Moylan has some reservations about the purchase of Hawaiian Airlines by Alaska Airlines.
“We’re not saying we’re against the merger we’re just saying there’s some big concerns for people that are reliant on the air transportation to see family on the mainland for their jobs to come back home or to vacation,” said Moylan.
The roughly two-billion-dollar deal was announced earlier this month. The combined company would maintain both airlines’ brands, an unusual move for the industry.
“We’ve also seen this before with Alaskan Airlines purchase of Virgin Airlines where it was promised it would keep on but within three years after Virgin air is gone,” said Moylan. “If that happens and the promise is not there, I believe there will be an increase in prices and we won’t have much of a choice to do anything about it.”
Moylan sent a letter to the FTC Chair about the merger:
He asked the FTC and the DOJ to exercise their oversight capability to ensure this merger is not an illegal concentration of market power. Moylan worries routes to places in the Pacific, like American Samoa, could be sold off or folded in favor of more profitable routes to and from the mainland.

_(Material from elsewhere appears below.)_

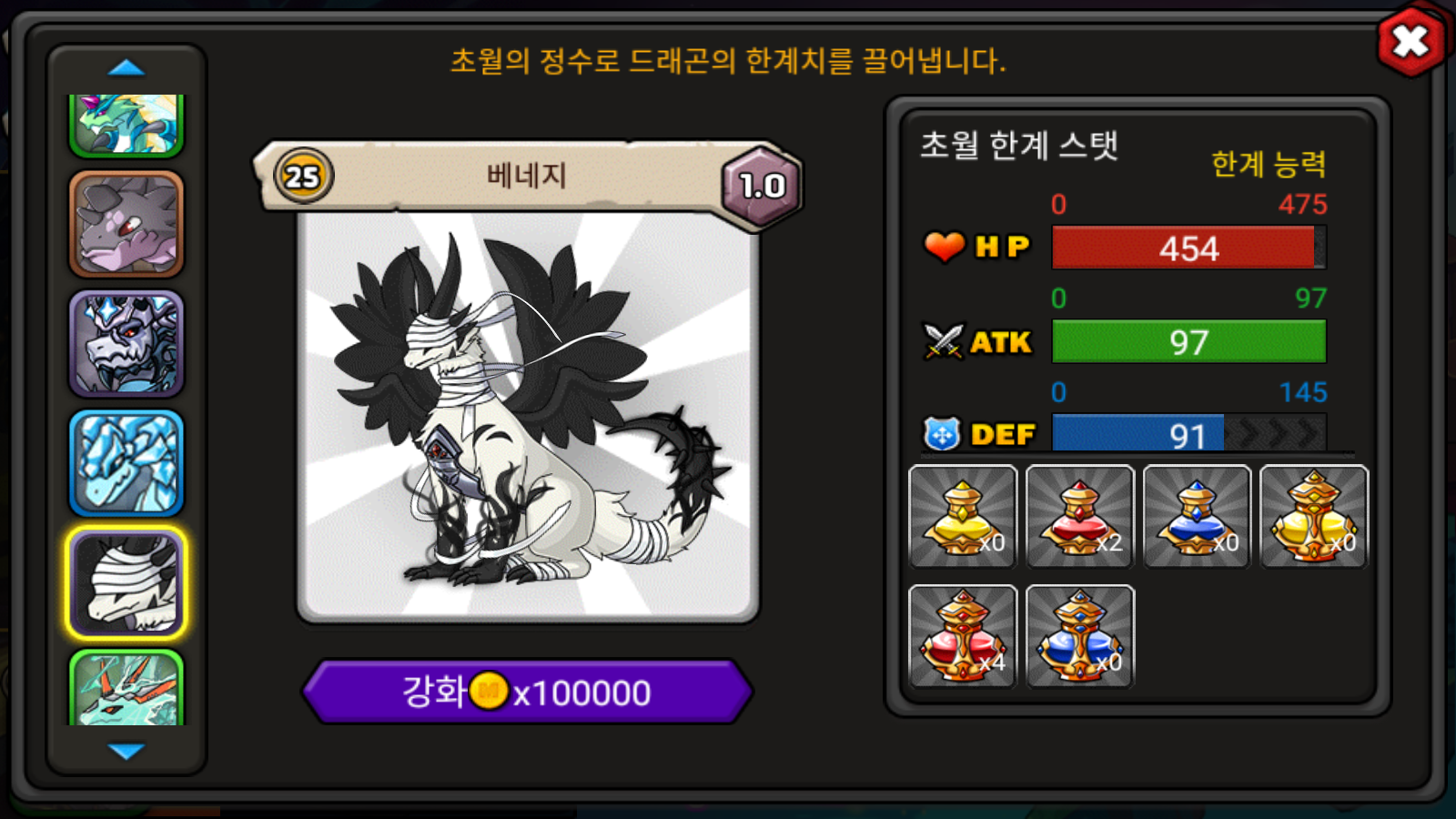Choose the dark armored dragon portrait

“That’s why we’re asking the Department of Transportation through the Department of Justice to really look at this to really have an oversight on this,” said Moylan. “And if it’s not carried out the way they said for the protection of consumers, protection for the INDOPACOM area, for Guam, America Samoa, those folks that are familiar with, lets just protect the people.”

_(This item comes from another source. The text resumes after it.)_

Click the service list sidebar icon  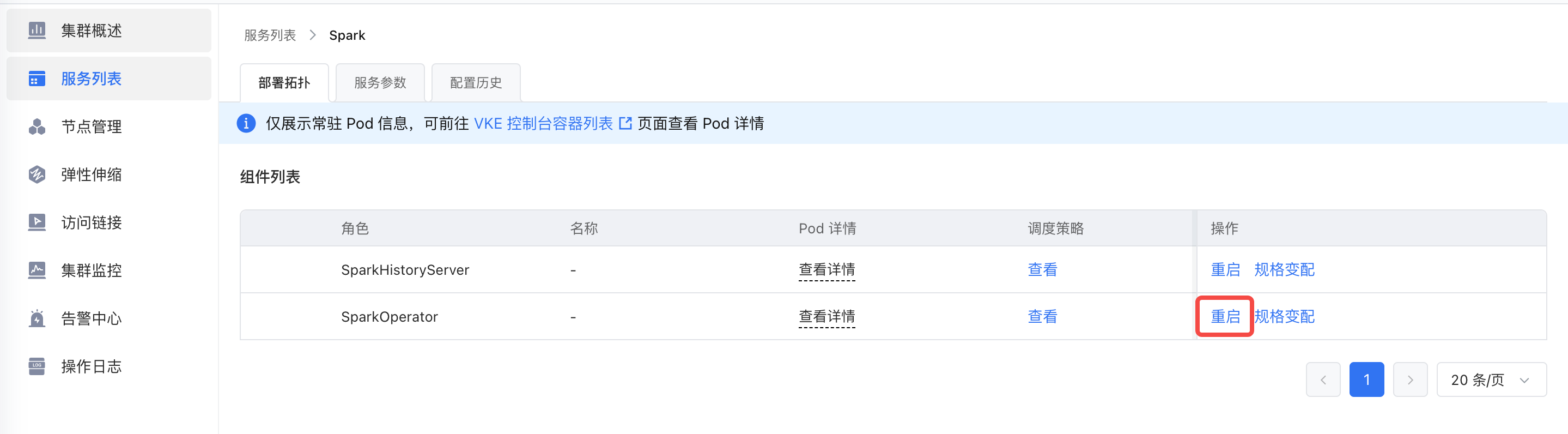point(37,79)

In a press release, Alaska Airlines stated in part passengers traveling throughout the continental US, the west coast and across the Pacific will benefit from more choice and increased connectivity across both airlines’ networks. But before this is a done deal, US regulators have to give its final approval. The DOT sent us this statement:
“Robust airline competition makes it more affordable to fly, and promoting that competition is a key priority and mandate for the U.S. Department of Transportation. Airlines seeking to merge require DOT to approve their transfer application to combine and operate under one certificate in order to fly. The Department is responsible for determining whether granting such an application is in the public interest and can investigate whether a deal would constitute an unfair method of competition or an unfair or deceptive practice. At this time, we have no comment on specifics of the potential merger.”